The dispute being arbitrated was between the popular artist Thomas Kinkade and the Whites, who had agreed to be dealers of Kinkade’s artwork.  The Whites started the arbitration in 2002.  There was a panel of three arbitrators to decide the dispute.  Each party chose an arbitrator, and together those arbitrators chose Mark Kowalsky as the third member.  The panel did not issue a “Final Award” until 2009 (and Kinkade’s chosen arbitrator dissented).  The award gave more than $1.4 million to the Whites, including significant attorneys’ fees and costs.

Both the district court and Sixth Circuit found more than enough evidence to establish that “a reasonable person would have to conclude that [Mr. Kowalsky] was partial to one party to the arbitration,” and had “improper motives.”  Based on that conclusion, the courts vacated the arbitration award.  The primary issue was that five years into the arbitration proceedings, after closing arguments in the hearing but before the award, Kowalsky’s law firm took on two significant new matters from the Whites and their appointed arbitrator.  Kowalsky informed the parties of these new financial ties between his firm and the Whites, and Kinkade objected, but the AAA denied Kinkade’s request to disqualify Kowalsky.

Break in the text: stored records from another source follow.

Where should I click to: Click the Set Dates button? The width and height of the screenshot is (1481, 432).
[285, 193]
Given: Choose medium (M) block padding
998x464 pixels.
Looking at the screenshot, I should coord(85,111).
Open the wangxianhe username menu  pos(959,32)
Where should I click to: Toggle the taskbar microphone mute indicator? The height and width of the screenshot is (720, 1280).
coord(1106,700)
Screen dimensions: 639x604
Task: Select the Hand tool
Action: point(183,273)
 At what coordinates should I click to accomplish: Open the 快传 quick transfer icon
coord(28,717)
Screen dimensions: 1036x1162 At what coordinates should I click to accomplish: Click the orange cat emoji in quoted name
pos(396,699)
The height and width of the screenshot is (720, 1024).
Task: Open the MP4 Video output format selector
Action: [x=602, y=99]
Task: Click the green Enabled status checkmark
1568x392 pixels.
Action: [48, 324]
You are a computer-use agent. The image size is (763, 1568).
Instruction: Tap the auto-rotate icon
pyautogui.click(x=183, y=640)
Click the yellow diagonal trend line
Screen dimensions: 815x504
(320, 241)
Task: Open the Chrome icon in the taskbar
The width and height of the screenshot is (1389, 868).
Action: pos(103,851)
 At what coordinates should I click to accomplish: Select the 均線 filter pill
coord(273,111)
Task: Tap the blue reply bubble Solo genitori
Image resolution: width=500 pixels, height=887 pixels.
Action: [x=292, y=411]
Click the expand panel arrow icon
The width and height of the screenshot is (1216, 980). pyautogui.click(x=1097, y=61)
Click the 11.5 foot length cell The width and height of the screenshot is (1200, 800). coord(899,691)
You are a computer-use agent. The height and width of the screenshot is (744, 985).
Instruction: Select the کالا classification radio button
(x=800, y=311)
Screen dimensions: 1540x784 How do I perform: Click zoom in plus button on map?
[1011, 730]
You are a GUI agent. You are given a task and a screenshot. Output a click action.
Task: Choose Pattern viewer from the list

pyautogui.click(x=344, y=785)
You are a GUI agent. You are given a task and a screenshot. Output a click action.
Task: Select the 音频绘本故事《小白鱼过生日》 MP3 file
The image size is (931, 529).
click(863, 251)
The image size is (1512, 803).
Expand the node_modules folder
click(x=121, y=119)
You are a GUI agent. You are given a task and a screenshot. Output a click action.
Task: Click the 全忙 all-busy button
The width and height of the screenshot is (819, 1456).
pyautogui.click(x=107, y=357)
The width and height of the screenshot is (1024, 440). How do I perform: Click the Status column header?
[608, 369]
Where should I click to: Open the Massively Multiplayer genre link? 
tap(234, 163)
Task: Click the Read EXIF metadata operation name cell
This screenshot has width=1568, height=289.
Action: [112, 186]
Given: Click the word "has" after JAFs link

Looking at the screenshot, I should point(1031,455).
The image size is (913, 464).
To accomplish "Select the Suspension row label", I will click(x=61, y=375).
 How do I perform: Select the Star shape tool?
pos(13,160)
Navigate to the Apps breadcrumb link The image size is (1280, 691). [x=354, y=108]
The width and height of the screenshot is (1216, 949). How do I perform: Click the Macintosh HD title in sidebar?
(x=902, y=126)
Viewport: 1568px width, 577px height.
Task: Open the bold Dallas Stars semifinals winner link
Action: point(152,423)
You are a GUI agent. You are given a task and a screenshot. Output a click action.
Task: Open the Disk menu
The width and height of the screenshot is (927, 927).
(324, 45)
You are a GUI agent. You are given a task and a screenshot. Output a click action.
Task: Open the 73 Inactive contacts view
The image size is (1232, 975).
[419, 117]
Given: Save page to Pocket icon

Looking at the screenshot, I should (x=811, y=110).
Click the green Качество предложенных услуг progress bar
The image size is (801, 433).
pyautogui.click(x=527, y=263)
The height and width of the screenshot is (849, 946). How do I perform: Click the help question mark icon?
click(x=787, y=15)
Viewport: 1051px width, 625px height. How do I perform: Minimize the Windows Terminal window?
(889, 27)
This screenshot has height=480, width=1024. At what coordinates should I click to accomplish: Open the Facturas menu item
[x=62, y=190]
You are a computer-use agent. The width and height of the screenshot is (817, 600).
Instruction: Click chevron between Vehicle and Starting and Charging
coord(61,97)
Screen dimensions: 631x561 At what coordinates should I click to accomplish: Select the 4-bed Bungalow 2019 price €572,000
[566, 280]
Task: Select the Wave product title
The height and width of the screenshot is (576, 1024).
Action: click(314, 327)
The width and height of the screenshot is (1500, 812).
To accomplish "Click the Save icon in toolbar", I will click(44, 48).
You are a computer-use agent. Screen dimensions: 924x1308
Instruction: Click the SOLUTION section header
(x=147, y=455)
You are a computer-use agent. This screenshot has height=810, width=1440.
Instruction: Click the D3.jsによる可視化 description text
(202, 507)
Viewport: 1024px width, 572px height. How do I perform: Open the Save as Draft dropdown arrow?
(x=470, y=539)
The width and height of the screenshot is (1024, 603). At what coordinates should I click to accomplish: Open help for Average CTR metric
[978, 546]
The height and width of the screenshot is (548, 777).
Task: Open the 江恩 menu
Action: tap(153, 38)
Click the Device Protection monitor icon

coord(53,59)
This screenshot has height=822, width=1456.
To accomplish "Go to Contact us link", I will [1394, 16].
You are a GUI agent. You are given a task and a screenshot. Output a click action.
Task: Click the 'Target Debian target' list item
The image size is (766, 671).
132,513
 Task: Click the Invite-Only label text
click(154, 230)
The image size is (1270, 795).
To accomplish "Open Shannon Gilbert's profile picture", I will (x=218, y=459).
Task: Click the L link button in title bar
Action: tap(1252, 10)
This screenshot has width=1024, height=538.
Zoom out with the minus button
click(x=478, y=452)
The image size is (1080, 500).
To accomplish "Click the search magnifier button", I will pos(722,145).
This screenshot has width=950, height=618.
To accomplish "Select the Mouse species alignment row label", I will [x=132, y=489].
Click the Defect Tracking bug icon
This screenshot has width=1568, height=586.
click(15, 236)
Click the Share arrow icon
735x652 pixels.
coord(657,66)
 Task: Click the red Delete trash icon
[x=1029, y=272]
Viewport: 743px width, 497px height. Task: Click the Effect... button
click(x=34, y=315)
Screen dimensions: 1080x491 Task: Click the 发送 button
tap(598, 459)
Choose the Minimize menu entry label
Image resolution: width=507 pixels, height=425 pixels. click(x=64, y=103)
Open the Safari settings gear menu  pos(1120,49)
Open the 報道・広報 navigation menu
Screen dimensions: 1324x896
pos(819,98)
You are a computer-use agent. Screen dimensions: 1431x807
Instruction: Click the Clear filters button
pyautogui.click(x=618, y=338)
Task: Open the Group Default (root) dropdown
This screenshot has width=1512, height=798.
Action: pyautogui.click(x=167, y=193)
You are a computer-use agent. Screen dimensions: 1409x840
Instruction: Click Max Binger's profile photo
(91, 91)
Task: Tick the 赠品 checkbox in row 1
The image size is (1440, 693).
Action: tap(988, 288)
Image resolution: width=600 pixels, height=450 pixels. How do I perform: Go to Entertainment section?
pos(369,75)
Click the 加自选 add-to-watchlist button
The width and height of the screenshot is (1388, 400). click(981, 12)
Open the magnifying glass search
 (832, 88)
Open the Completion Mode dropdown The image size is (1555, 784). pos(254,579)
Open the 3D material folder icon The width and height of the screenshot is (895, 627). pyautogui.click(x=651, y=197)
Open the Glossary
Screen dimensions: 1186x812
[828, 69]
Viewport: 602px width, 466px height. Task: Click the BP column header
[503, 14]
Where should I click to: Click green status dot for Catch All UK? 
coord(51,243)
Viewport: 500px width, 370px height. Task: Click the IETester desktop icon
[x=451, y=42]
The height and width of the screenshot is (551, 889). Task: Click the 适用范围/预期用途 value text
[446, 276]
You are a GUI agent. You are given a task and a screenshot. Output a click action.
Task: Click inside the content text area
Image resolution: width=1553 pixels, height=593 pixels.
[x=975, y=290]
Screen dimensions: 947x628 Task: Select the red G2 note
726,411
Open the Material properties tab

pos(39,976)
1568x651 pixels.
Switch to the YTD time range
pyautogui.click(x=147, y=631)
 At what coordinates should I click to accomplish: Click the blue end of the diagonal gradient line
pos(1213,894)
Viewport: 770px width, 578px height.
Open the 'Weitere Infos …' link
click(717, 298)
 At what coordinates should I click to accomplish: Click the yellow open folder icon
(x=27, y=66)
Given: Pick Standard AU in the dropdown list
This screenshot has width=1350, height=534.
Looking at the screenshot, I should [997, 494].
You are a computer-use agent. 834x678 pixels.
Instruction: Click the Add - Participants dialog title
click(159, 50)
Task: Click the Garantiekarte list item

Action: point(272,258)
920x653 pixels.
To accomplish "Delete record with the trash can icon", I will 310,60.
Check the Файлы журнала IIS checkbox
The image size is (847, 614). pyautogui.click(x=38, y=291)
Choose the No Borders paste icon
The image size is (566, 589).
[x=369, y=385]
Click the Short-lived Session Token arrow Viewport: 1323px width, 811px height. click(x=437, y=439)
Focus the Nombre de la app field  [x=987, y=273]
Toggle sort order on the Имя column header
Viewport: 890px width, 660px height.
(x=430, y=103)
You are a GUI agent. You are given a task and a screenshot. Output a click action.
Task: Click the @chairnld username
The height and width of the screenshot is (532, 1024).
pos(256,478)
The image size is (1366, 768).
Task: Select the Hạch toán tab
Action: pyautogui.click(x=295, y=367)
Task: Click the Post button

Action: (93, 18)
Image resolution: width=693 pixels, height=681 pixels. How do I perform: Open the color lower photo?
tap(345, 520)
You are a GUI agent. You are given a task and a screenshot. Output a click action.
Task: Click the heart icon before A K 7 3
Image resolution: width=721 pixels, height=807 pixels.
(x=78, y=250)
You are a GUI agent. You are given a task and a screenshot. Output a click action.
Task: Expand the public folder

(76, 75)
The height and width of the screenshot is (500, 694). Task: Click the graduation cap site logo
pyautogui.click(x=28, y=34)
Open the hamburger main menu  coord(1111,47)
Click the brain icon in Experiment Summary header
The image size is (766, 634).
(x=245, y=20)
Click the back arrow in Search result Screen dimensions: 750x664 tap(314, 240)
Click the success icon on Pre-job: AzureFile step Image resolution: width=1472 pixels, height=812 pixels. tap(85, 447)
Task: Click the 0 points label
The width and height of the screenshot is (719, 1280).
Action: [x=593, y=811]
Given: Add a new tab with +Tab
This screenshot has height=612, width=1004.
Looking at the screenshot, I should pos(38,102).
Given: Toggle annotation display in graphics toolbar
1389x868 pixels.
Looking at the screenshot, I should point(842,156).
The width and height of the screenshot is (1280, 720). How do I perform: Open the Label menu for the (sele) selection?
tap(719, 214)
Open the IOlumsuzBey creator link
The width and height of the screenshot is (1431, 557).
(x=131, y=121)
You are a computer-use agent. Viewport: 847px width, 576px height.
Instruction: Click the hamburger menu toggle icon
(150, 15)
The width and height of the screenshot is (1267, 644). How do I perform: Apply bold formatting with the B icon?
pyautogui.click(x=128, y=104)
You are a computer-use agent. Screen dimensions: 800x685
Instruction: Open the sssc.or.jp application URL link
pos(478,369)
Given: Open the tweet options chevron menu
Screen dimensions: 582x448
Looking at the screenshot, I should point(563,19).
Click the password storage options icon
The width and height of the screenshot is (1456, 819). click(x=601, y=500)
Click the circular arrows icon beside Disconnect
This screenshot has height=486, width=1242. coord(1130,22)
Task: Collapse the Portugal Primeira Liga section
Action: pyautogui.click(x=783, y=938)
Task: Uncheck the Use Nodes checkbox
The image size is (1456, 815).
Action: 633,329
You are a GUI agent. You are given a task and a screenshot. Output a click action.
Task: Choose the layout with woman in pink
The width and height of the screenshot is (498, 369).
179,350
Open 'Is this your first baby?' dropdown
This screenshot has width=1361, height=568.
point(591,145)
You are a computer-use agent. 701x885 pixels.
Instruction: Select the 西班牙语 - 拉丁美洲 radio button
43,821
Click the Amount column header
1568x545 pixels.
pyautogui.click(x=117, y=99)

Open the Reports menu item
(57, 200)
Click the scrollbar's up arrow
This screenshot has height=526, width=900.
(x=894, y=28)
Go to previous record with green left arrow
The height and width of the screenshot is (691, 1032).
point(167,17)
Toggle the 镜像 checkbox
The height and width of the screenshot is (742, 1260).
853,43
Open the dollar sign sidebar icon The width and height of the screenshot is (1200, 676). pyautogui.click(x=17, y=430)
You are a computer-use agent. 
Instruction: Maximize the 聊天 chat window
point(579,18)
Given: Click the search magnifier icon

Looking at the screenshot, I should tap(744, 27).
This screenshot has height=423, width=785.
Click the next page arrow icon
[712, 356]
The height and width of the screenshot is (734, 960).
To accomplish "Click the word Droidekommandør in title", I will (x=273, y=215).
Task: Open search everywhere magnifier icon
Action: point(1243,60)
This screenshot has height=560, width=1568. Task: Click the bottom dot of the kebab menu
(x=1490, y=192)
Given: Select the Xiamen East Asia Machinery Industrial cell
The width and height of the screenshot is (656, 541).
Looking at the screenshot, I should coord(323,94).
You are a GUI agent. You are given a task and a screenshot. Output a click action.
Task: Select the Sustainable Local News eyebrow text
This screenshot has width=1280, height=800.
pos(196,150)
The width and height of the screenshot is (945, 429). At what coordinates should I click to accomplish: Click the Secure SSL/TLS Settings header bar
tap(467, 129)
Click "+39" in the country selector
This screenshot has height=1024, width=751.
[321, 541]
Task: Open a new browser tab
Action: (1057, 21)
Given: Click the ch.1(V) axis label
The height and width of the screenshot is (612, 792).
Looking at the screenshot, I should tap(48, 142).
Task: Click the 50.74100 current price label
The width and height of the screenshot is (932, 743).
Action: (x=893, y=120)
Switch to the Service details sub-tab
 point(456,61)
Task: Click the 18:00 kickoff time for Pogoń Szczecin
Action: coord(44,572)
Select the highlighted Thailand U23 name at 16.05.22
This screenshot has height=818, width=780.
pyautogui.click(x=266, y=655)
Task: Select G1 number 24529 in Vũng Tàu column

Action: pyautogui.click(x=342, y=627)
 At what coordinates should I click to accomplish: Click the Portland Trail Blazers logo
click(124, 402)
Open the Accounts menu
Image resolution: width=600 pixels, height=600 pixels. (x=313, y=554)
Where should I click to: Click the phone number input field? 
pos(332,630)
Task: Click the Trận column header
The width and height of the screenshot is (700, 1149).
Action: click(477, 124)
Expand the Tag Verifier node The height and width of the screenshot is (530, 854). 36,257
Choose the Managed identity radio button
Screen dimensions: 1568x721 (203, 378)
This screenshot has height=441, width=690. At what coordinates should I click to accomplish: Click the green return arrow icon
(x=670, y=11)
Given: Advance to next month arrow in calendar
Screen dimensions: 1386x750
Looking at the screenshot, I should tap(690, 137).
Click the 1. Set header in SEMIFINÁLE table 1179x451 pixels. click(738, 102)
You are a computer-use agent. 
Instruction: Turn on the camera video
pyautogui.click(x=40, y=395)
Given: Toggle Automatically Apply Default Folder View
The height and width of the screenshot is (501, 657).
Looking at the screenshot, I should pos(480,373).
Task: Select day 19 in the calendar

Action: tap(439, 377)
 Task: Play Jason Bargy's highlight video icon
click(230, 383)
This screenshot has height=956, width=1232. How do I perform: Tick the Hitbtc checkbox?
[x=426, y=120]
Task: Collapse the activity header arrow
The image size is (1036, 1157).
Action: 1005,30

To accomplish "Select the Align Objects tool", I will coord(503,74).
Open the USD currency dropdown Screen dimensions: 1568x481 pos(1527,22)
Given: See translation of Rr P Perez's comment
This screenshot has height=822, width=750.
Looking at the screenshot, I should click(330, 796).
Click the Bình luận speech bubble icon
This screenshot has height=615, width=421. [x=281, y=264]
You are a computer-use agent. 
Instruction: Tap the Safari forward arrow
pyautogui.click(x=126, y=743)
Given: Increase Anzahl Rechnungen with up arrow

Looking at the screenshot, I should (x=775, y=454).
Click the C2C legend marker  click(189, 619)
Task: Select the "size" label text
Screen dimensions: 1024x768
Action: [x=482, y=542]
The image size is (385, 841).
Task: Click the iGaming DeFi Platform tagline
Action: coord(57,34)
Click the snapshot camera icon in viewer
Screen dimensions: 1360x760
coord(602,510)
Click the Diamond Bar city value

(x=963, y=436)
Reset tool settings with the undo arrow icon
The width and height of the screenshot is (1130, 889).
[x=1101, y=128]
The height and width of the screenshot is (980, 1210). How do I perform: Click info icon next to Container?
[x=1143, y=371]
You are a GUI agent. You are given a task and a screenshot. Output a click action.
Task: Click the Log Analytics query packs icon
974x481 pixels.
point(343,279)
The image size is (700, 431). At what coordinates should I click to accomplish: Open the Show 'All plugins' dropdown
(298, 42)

A second basis for concluding Kowalsky was partial was the way he handled the Whites’ burden of proving their damages.  During discovery, the Whites had never produced documents about the financial performance of their galleries.  After the hearing was concluded without the Whites offering any proof of damages, instead of ruling against them, Kowalsky gave the Whites two additional opportunities to back up their damage calculations.  On the second occasion, the Whites produced 8,800 new pages of financial records.  Kinkade objected to the new documents, but Kowalsky accepted them into evidence.  Later, after the panel majority’s “Interim Award” indicated that it had denied the Whites’ request for attorneys’ fees, Kowalsky invited the parties to apply for fees and costs, and a majority of the panel added attorneys’ fees, costs, and prejudgment interest to the Whites’ interim award.

While the sheer egregiousness of the arbitrator’s actions is compelling, and the “celebrity” aspect of this case adds good color, what I find most interesting is how the Sixth Circuit analyzes the disclosure issue.  The Whites argued that Kowalsky had disclosed the financial ties between his firm and the other parties and arbitrators (and the AAA refused to disqualify Kowalsky), as if transparency alone made him neutral.  To that argument, the Sixth Circuit notes that “the harm was done” as soon as the disclosure was made, because the disclosure placed Kinkade in a lose-lose situation.  “If [he] object[s], [he] run[s] the risk of offending the neutral; if [he doesn’t] object, [he] appear[s] to condone a clear conflict.”  However, other courts have acted as if disclosure alone can right all wrongs, even in the face of similar arguments regarding the lose-lose situation parties are faced with if an arbitrator discloses a significant connection after his her appointment.   (Those courts may assume that disclosure is the solution, because parties will then make an informed choice about objecting and arbitral fora like the AAA will disqualify as appropriate.)  It may be time to analyze parties’ actions in reaction to disclosures made before the arbitrator’s appointment differently than those disclosures made after the arbitrator’s appointment.